Instructions for the task. Copy everything from the line containing "This screenshot has" down to the line containing "center [1216, 910].", both included, word for word. Leave the pictures out of your answer.

Provided data.
BEGIN
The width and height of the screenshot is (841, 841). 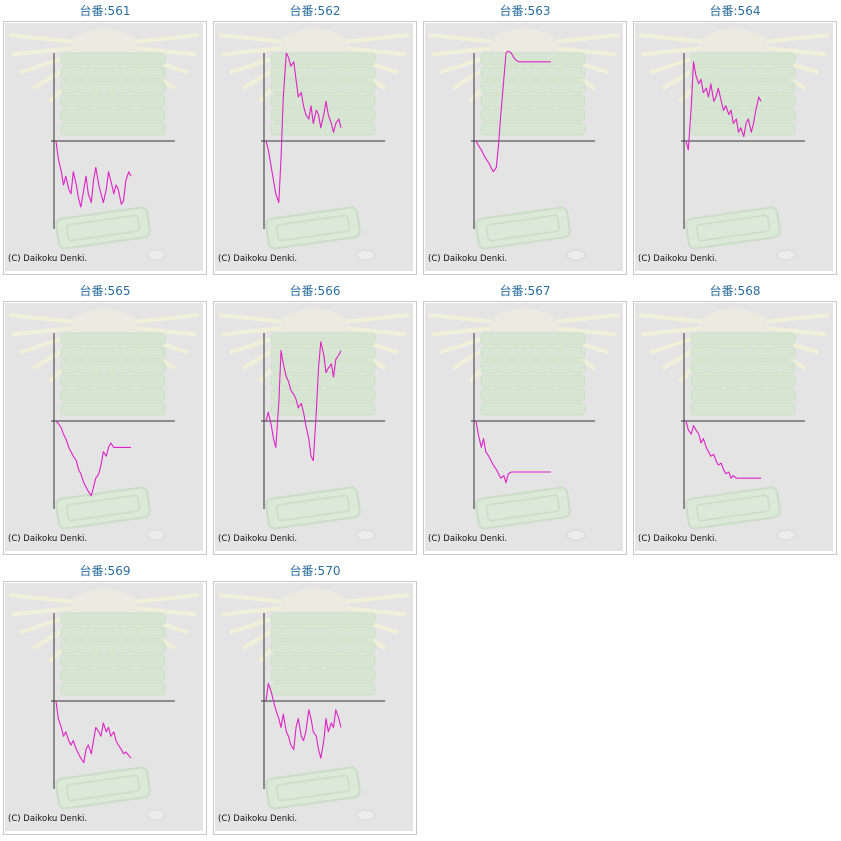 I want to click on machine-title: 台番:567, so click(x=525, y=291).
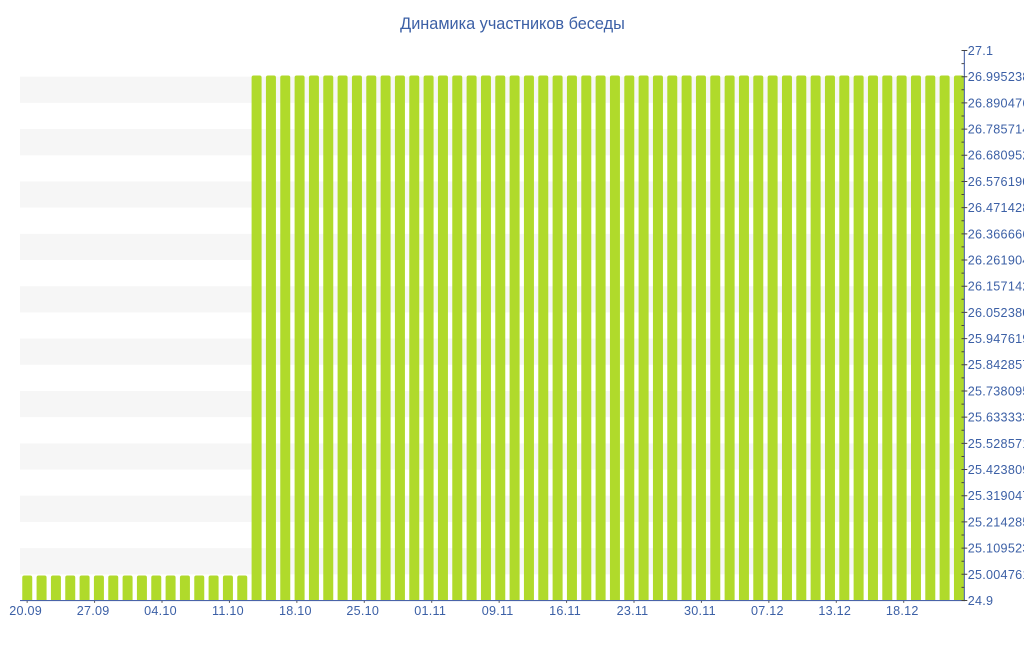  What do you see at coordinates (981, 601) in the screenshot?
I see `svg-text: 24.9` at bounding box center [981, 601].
END
BEGIN
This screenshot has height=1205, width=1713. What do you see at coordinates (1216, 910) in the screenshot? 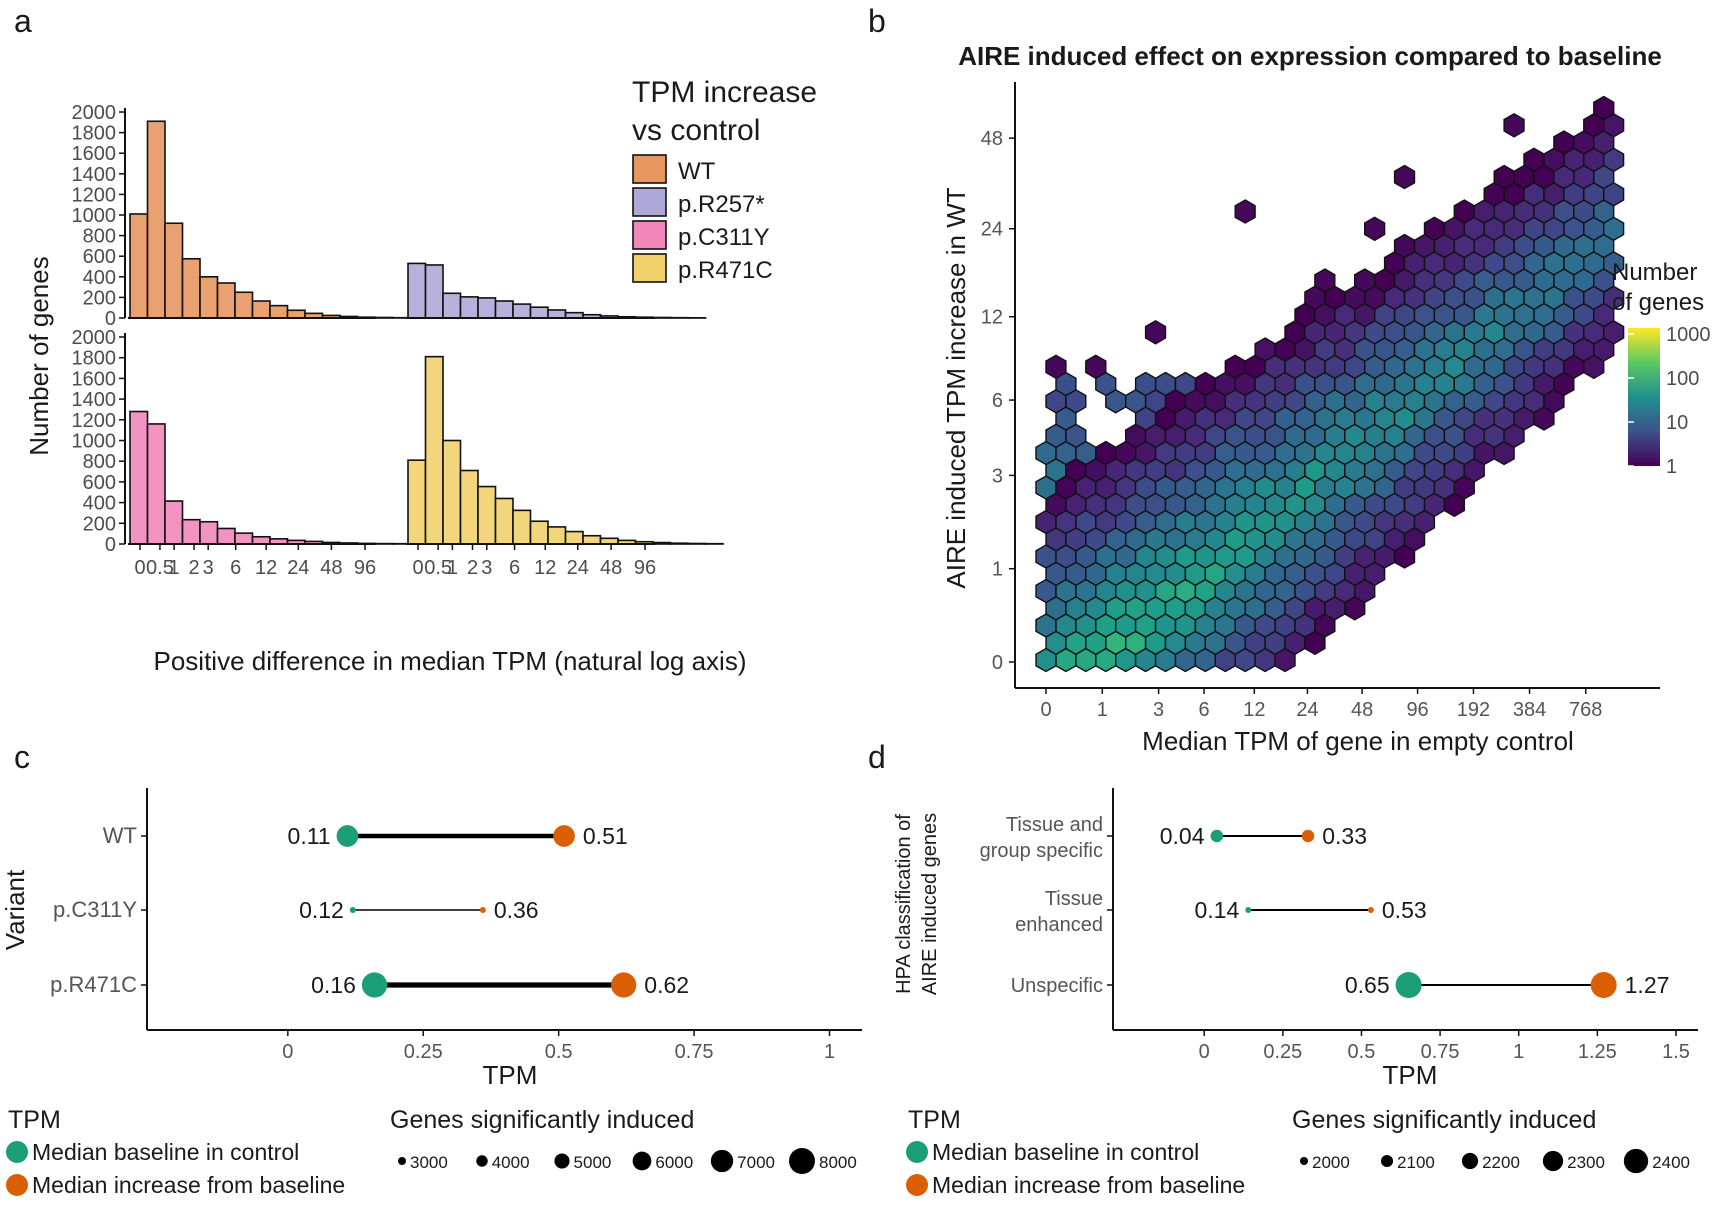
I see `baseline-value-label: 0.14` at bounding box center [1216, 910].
END
BEGIN
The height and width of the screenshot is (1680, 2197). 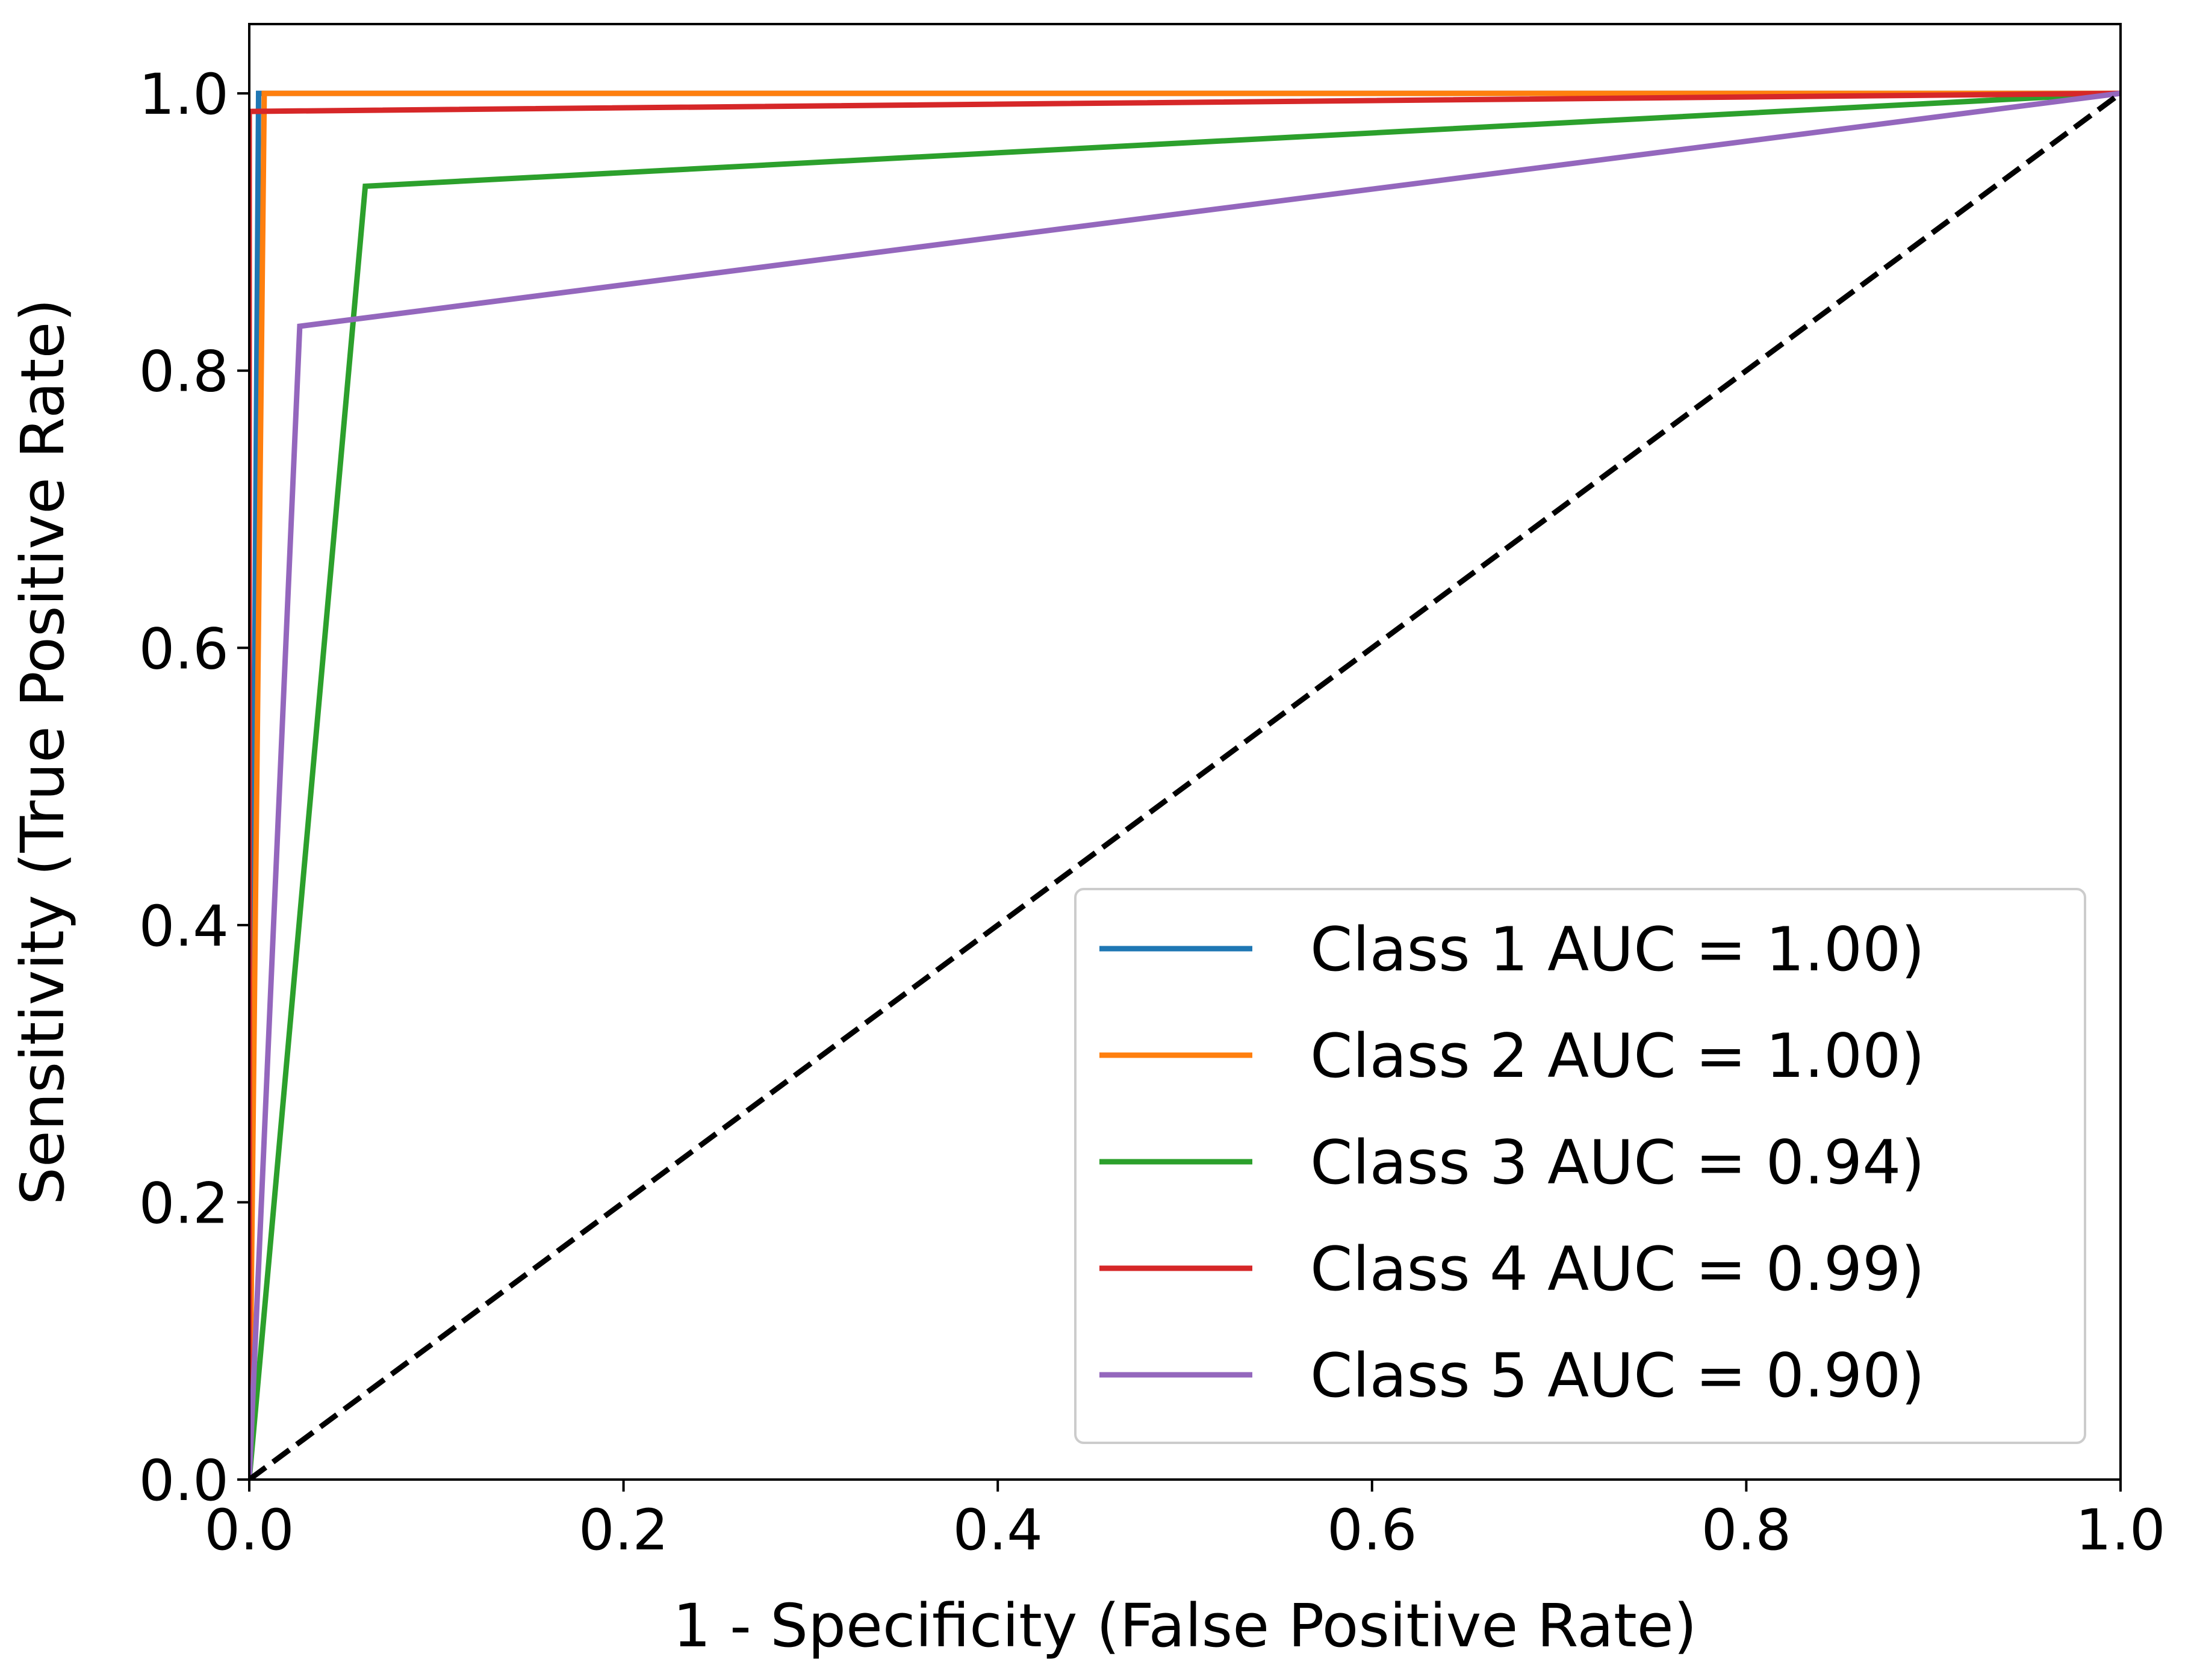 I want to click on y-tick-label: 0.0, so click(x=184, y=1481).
END
Result of this task.
This screenshot has height=1205, width=1713. What do you see at coordinates (1216, 910) in the screenshot? 
I see `baseline-value-label: 0.14` at bounding box center [1216, 910].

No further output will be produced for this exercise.